Je me souviens parfaitement de cette décision, cela partait de l'intérieur de moi, comme une certitude, un élan, un désir. Mon rapport aux autres a changé, j'avais besoin de beaucoup plus d'authenticité et de consistance. Etant plus vulnérable, chaque marque d'amitié avait plus d'importance, chaque rencontre reprenait sa place; celle de l'ouverture à l'autre à un niveau plus essentiel. J'ai appris à ne pas me servir de la différence comme d'un obstacle, mais, au contraire, à chercher ce qui me relie. J'ai fait une certaine sélection dans mes relations. Le cercle de mes amis s'est agrandi. J'ai jeté beaucoup de certitudes blasées et déprimantes pour que ma vie m'inspire au lieu qu'elle me décourage. J'ai retourné ce regard égotique et aveugle pour prendre le temps de reconnaître le miracle d'être vivante. J'ai travaillé sur l'acceptation: accepter ce que je ne peux pas changer m'a énormément libérée et ramenée à ce qui me revient: ma vie ici et maintenant. Accepter la vie, c'est accepter l'impermanence des choses, et, au-delà, retrouver le sens. Accepter que la vie aussi soit incurable, progressive et mortelle, c'est ne plus vivre la mort comme une humiliation ni un échec. Accepter pleinement cette réalité, c'est devenir responsable.
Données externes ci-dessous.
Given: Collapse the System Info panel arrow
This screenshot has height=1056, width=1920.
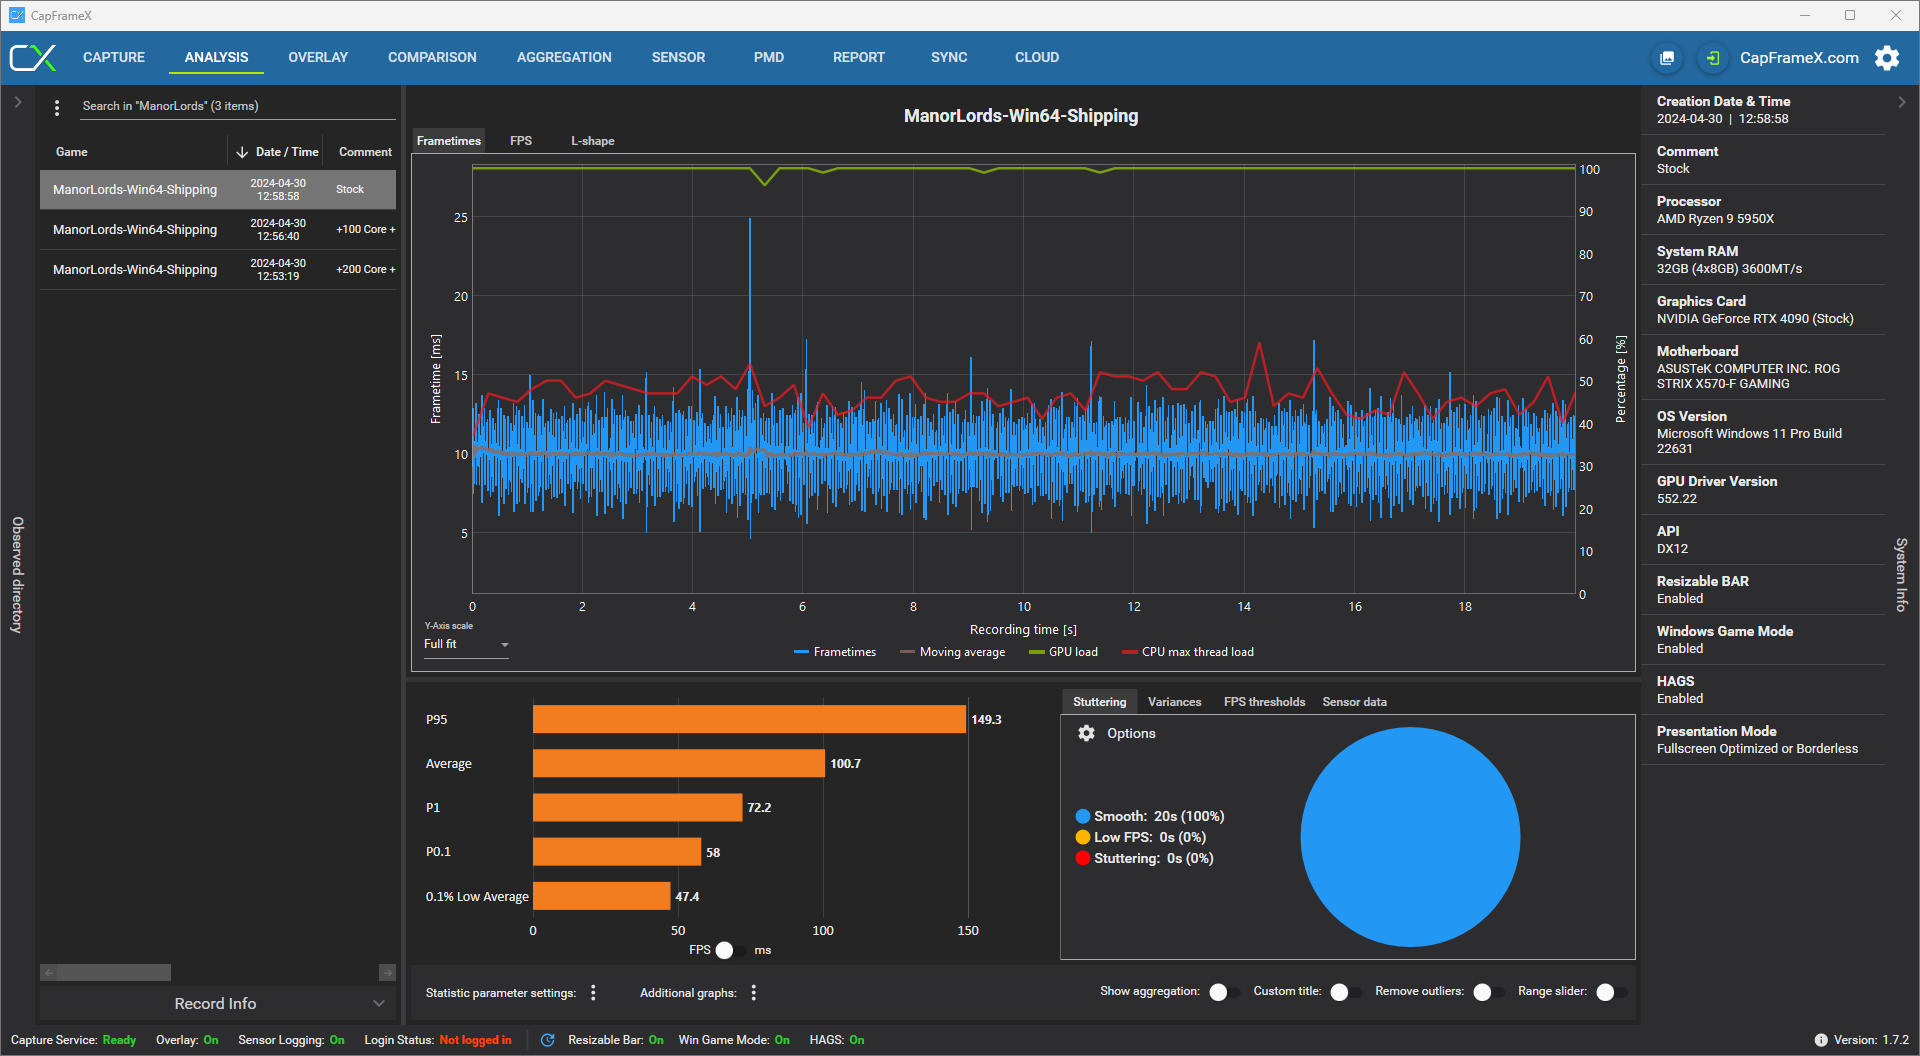Looking at the screenshot, I should click(1902, 102).
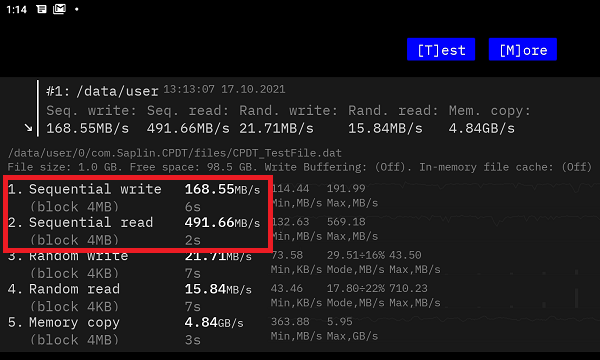
Task: Select the Random write test row
Action: coord(130,264)
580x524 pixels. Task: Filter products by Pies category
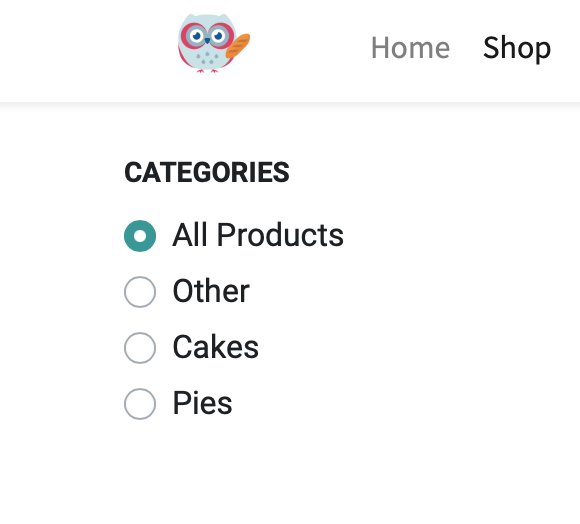click(140, 403)
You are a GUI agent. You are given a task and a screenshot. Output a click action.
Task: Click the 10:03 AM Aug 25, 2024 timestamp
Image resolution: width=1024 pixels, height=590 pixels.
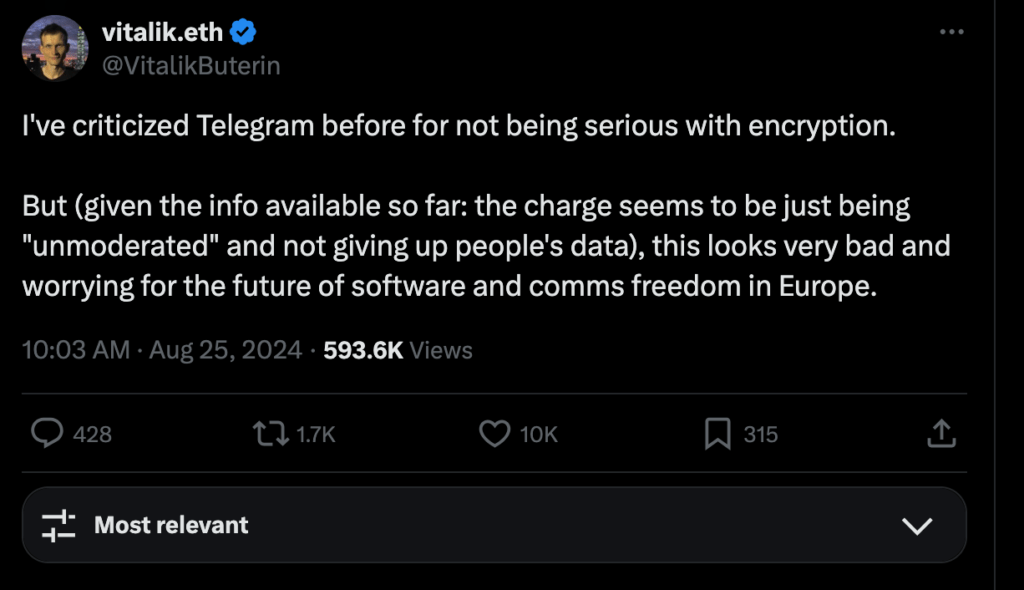click(161, 350)
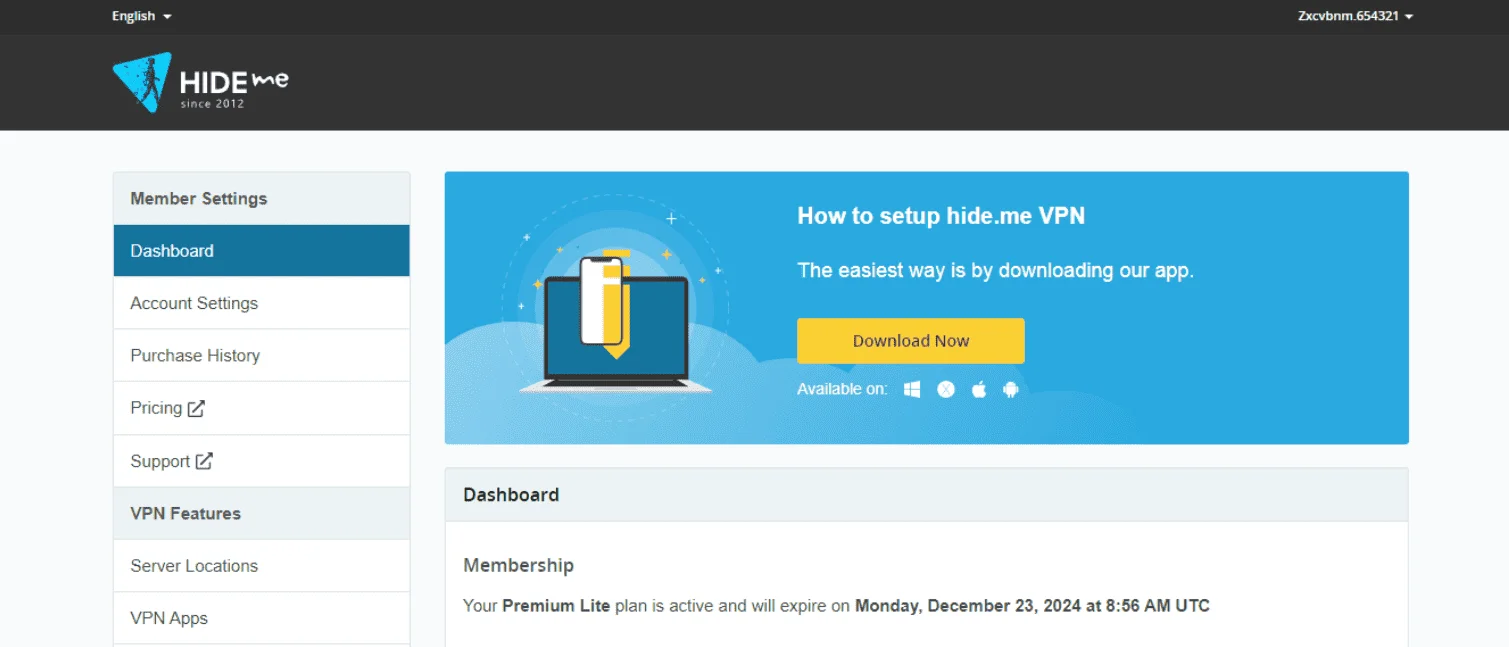
Task: Click the Download Now button
Action: [911, 341]
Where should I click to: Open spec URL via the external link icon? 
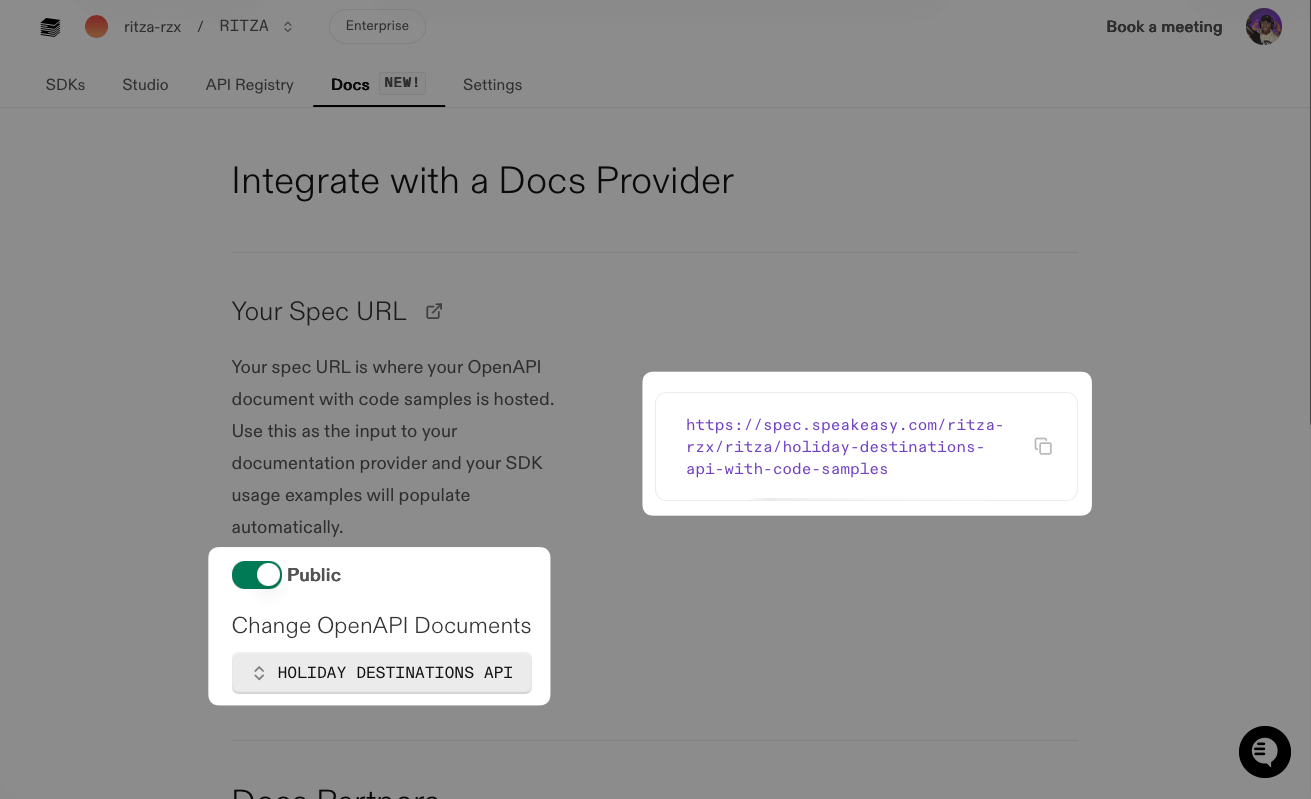coord(434,311)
"Vous êtes séropositive". Ce jour-là, j'ai appris que j'étais mortelle. J'ai même failli en mourir. Cette nouvelle, il a fallu que je la digère et que je l'intègre afin de puiser au fond de moi l'instinct de survie qui m'a amenée à chercher de l'aide. Il m'a fallu de l'amour, beaucoup d'amour - reçu-donné -, pour déverrouiller cet ego destructeur qui a dominé ma vie et recouvré l'ouverture d'esprit qui me relie au monde. Cela fait dix que je suis séropositive et, aujourd'hui, je vais bien, je ne suis pas malade, je suis comme tout le monde... j'ai la vie devant moi.

"La vie est un défi, fais-lui face.
La vie est un devoir. Accomplis-le.
La vie est un jeu, joue-le.
La vie est précieuse, prends-en soin.
La vie est une richesse, conserve-la.
La vie est amour, jouis-en.
La vie est un mystère, perce-le.
La vie est une promesse, remplis-la.
La vie est tristesse, surmonte-la.
(...) La vie est la vie, défends-la."
(Mère Teresa)

Témoignage de Tina Gray. Psychologies 07.08.94.